Les séries présentes dans la section “Still Life” reflètent un sens de la composition ultra-graphique et géométrique, jouant sur les formes et les couleurs… Peux-tu nous en parler ?
Avec grand plaisir, c’est ma section préférée! J’adore faire du Still Life.. j’adore me retrouver toute seule dans mon studio, dans le noir, avec mes lumières et mes objets à mettre en scène. Ce que j’aime le plus dans la nature morte c’est la possibilité de tout créer, de A à Z, autour des objets à photographier.
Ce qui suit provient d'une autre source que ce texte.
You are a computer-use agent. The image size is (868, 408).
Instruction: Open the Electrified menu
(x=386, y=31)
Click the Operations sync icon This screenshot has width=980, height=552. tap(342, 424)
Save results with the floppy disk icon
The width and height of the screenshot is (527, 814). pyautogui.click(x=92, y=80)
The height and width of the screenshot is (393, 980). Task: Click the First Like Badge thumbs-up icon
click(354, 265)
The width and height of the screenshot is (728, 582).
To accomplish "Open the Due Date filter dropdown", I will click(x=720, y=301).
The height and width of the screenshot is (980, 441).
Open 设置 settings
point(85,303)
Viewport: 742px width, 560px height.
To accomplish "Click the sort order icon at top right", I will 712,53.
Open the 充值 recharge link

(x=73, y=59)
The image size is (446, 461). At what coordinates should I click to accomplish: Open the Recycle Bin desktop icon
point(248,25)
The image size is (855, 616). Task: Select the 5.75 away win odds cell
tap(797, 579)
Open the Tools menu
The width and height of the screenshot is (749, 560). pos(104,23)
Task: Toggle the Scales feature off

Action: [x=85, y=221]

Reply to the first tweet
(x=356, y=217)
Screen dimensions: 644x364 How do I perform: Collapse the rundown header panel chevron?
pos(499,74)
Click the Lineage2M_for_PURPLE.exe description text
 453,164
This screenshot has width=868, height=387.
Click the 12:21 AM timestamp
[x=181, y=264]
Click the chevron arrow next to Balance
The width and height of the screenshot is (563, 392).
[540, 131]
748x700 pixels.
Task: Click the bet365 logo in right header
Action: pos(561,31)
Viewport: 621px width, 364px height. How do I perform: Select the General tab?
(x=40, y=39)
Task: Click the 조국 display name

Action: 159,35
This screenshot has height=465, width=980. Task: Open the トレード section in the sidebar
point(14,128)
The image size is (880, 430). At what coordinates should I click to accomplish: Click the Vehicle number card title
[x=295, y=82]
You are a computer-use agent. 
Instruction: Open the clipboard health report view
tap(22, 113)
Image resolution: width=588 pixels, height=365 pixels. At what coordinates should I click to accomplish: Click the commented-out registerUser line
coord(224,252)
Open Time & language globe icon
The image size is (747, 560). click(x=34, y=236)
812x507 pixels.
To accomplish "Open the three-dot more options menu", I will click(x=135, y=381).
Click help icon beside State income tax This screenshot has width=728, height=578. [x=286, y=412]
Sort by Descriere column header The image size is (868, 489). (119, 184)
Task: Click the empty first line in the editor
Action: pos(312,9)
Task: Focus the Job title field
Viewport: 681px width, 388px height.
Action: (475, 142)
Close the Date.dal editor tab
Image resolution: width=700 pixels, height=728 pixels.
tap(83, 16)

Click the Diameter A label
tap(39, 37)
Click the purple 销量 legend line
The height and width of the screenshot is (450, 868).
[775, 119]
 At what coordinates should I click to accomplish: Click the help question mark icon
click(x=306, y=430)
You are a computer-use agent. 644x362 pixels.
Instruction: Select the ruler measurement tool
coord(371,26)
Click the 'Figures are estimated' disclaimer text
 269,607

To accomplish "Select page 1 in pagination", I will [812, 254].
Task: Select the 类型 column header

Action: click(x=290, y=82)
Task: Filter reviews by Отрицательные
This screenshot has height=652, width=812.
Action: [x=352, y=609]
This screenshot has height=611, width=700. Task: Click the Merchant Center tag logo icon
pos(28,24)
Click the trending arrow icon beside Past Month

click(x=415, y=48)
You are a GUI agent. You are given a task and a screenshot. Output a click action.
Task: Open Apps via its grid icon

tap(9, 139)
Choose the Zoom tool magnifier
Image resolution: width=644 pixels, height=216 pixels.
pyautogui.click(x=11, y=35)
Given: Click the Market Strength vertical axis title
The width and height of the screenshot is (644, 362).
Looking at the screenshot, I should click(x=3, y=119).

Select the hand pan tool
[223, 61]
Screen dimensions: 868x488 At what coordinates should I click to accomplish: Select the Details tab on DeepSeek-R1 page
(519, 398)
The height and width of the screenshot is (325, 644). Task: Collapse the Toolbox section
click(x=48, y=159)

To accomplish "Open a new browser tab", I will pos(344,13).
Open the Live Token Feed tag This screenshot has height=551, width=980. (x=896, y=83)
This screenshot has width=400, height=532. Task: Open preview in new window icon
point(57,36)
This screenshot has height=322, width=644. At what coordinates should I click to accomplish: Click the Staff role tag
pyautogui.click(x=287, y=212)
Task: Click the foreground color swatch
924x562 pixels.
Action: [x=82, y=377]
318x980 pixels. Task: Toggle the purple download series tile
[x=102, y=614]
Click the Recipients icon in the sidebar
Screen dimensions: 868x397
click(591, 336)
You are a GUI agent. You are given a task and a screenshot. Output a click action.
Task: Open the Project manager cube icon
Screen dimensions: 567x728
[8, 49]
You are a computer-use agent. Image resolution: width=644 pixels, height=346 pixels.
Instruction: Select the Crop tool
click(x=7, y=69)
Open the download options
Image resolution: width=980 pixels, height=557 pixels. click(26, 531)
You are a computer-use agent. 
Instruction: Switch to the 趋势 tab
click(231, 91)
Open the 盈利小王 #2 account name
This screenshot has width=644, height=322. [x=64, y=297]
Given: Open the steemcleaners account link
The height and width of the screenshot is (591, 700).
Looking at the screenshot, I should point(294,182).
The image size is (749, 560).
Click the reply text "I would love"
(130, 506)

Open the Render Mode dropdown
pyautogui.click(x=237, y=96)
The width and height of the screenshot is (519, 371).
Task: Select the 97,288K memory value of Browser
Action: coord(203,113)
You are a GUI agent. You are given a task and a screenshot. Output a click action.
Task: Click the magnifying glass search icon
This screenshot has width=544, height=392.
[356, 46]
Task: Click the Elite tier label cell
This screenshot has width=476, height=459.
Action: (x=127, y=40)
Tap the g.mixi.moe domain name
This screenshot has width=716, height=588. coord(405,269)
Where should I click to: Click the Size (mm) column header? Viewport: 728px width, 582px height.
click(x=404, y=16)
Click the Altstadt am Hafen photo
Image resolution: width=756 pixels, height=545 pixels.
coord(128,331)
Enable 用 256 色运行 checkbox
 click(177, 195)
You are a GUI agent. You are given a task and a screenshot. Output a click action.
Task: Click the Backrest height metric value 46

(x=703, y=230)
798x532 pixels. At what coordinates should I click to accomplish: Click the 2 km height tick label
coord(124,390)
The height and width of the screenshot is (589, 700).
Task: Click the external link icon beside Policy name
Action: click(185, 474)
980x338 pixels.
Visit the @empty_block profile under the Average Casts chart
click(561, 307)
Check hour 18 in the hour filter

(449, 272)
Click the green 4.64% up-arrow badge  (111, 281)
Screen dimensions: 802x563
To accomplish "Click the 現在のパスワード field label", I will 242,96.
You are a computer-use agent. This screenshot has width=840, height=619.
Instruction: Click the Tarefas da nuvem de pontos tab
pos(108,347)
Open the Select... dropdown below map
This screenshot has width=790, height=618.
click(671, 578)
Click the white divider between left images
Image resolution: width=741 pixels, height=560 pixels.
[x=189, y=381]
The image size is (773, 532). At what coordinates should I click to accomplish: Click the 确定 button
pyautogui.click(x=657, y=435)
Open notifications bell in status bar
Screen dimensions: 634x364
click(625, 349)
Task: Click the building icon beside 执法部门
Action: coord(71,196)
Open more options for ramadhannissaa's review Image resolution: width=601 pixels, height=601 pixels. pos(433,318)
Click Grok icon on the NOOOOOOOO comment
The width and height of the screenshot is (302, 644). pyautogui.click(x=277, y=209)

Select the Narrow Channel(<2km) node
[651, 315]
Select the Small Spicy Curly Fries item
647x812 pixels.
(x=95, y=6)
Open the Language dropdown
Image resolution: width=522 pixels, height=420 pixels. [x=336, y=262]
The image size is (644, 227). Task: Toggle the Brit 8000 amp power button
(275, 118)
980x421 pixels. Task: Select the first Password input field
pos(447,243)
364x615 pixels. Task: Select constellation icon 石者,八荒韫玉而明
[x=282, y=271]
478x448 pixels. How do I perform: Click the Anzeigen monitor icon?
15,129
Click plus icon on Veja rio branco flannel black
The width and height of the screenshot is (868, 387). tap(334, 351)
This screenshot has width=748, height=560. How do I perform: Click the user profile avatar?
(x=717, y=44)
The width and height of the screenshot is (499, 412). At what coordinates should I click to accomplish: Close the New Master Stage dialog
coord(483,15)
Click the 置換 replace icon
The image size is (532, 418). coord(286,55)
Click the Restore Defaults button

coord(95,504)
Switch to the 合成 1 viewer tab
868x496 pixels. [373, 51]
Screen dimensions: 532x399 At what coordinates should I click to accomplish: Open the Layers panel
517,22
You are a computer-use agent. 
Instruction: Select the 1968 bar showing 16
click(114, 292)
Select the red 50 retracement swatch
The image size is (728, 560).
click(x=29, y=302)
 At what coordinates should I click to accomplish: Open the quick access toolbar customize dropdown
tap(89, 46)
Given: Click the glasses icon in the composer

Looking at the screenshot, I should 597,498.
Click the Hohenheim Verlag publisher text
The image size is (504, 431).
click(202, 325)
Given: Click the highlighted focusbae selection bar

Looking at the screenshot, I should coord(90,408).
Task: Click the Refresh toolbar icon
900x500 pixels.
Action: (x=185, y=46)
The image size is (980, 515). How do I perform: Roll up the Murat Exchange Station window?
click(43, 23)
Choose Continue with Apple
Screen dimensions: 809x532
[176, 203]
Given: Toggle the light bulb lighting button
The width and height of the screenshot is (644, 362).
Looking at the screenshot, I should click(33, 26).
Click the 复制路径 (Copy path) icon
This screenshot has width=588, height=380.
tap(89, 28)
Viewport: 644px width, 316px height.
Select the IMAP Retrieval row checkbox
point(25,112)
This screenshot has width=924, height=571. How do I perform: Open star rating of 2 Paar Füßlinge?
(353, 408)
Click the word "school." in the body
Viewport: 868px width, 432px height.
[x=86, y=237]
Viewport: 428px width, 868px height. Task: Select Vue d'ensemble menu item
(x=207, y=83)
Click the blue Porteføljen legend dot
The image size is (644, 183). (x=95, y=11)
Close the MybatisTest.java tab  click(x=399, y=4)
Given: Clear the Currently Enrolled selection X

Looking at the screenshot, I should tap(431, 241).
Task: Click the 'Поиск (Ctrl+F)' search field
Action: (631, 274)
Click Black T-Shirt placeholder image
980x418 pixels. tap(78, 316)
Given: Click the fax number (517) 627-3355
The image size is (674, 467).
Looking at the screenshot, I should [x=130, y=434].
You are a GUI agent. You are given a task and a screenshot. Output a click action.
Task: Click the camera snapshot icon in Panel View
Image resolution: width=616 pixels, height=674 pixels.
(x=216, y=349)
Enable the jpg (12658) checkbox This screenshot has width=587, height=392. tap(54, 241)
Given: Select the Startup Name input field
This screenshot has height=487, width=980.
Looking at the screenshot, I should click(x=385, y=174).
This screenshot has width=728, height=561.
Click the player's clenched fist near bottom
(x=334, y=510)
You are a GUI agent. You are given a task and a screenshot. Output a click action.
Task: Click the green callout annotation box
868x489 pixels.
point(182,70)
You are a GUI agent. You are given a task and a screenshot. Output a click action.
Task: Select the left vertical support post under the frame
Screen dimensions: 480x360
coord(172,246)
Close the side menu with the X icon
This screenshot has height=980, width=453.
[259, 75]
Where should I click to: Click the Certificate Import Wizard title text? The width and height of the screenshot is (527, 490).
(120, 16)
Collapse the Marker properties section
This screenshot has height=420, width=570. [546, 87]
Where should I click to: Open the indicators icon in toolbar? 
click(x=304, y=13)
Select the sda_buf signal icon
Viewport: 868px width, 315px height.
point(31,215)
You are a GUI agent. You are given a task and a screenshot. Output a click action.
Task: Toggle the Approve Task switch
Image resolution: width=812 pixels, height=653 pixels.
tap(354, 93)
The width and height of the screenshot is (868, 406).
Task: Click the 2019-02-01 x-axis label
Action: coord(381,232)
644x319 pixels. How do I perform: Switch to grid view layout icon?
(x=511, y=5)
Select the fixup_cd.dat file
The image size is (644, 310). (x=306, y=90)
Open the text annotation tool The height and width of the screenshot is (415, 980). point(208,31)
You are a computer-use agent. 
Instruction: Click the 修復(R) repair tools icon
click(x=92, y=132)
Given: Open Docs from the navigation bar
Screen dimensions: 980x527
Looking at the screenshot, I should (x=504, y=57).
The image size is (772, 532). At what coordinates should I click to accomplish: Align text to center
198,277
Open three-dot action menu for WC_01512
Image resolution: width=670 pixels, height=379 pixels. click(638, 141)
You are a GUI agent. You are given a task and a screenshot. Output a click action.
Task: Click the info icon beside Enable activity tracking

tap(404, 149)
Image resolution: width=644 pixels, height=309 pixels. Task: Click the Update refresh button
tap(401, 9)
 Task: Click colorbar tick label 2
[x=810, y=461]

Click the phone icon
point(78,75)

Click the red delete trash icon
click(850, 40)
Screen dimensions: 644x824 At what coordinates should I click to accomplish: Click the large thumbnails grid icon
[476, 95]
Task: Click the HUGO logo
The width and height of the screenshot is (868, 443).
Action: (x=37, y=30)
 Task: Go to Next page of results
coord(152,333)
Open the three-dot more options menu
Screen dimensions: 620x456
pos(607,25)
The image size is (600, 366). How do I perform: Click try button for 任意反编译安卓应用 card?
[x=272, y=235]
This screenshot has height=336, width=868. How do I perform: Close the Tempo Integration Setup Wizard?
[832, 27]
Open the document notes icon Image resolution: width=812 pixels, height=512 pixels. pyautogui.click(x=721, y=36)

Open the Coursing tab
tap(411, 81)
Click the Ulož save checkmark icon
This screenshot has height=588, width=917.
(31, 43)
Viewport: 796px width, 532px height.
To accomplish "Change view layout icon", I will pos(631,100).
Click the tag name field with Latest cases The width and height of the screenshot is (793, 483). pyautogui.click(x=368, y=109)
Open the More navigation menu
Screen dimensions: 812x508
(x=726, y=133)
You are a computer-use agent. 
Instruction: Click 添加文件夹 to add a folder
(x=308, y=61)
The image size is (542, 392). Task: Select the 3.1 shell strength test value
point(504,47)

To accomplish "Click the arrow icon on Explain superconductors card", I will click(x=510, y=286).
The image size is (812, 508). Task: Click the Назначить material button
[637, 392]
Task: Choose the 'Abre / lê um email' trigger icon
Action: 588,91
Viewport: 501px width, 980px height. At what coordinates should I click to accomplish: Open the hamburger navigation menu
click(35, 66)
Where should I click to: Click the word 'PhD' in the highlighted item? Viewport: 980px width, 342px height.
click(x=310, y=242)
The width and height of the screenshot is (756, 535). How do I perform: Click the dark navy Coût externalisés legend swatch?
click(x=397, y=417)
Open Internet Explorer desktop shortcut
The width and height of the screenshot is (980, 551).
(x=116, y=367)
La construction des décors pour les objets m’amuse beaucoup, et comme vous avez bien pu le remarquer j’aime la géométrie, les formes et les couleurs. Mon décor a autant d’importance que l’objet que je dois photographier. D’ailleurs, à partir de ces images d’objets et de leurs décors, j’ai fait une série d’images qui s’appelle Backgrounds. Dans les images commerciales, la mise en valeur des objets passe notamment par l’élaboration d’un environnement plus ou moins complexe. Mon langage personnel pour ce dernier se concrétise le plus souvent par un assemblage de formes et de lignes géométriques créées par la confrontation de différents plans colorés composés de plaques de miroir, de 
plexiglas ou de forex. Dégagés de leur fonction promotionnelle, ces «décors» acquièrent le statut d’œuvre à part entière et attribuent, d’une certaine façon, au processus de travail de la commande commerciale, le statut de geste artistique autonome. La composition de ces fonds prend ainsi une double importance dans la mesure où ces derniers vont changer de statut selon si le regard est centré sur un objet qui est placé au centre ou s’il se présente uniquement dans son essence architectonique. La différence réside dans la fonction.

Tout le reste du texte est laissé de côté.